EQT and Covanta are proven business leaders who share a like-minded approach to environmental stewardship, and this acquisition aligns directly with EQT’s thematic approach of investing in sustainable businesses that have a positive impact on society,” EQT Infrastructure Partner Alex Darden said. “EQT is excited to partner with the entire Covanta team and to invest in organizational, operational and digital technology initiatives that will enhance Covanta’s ability to provide sustainable solutions to growing waste challenges. As a responsible investor, EQT is committed to working with Covanta on transforming and supporting the energy transition and circular economy across its local communities.”

EQT says its purpose-driven investment model presents several growth opportunities for Covanta, whose business centers on sustainable waste processing and advancing transitions to a circular economy. Under EQT’s ownership, Covanta will continue to differentiate its service offerings, with a focus on innovation and sustainable energy. EQT says it is committed to growing Covanta’s team, realizing near-term operational upgrades, enhancing customer partnerships and building “greater trust and understanding” with the communities that Covanta serves.

“We are pleased to announce this agreement with EQT,” Covanta President and CEO Michael Ranger said. “ Our comprehensive analysis during the past nine months has been singularly focused on enhancing value for our shareholders.
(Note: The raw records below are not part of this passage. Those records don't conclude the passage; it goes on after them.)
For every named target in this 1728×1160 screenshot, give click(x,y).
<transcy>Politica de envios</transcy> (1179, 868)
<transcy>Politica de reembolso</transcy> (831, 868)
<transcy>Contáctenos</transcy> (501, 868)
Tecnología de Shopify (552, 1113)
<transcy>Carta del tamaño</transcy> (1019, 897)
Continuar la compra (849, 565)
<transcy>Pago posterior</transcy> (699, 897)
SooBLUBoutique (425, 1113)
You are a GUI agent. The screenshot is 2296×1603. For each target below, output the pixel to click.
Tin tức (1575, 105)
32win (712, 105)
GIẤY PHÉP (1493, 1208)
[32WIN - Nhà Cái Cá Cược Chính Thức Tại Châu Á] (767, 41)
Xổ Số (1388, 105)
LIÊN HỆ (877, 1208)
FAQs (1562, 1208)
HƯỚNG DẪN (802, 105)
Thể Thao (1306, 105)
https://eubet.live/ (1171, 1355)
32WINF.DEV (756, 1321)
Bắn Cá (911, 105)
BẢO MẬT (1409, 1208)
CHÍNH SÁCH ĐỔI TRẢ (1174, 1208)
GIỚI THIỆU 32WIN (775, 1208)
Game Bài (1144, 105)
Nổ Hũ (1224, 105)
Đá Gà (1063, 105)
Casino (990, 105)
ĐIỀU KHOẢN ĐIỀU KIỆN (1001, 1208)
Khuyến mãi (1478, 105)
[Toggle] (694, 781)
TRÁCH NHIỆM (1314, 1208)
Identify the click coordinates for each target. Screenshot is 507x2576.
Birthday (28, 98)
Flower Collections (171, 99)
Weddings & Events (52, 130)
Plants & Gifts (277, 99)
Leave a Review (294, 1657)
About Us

EQT certainly recognizes the value we see in our business and represents an excellent outcome of our strategic review. Furthermore, as an organization dedicated to sustainability and environmental stewardship, EQT shares our vision for a safer, cleaner and more prosperous future through sustainable waste management thereby ensuring no waste is ever wasted. We couldn’t ask for a better partner as we embark on this next phase of our company’s evolution, delivering on our goal of building a sustainable future for all stakeholders.”

The transaction is expected to close by year end, subject to customary approvals.